Task statement ▸ Copy the listing lines word for word, beginning with the line containing "You are a computer-use" and continuing through the line containing "tap(535, 183)".

Records supplied ▸
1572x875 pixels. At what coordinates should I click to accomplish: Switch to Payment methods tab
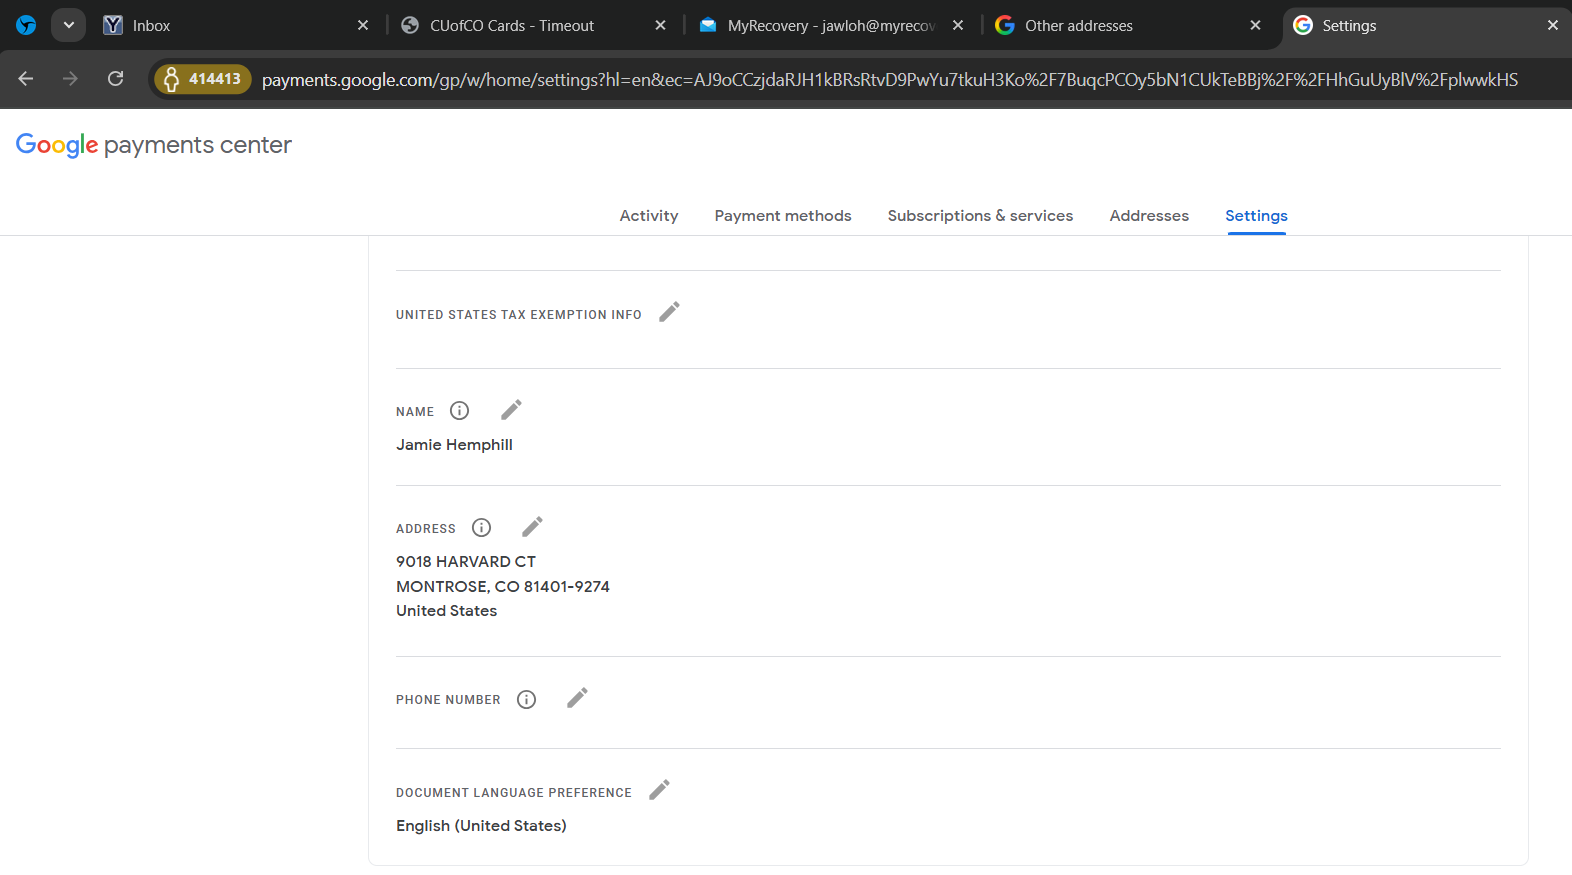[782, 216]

---

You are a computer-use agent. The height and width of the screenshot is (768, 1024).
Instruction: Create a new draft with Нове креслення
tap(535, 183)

Written response ▸
You are a computer-use agent. The height and width of the screenshot is (768, 1024).
Instruction: Create a new draft with Нове креслення
tap(535, 183)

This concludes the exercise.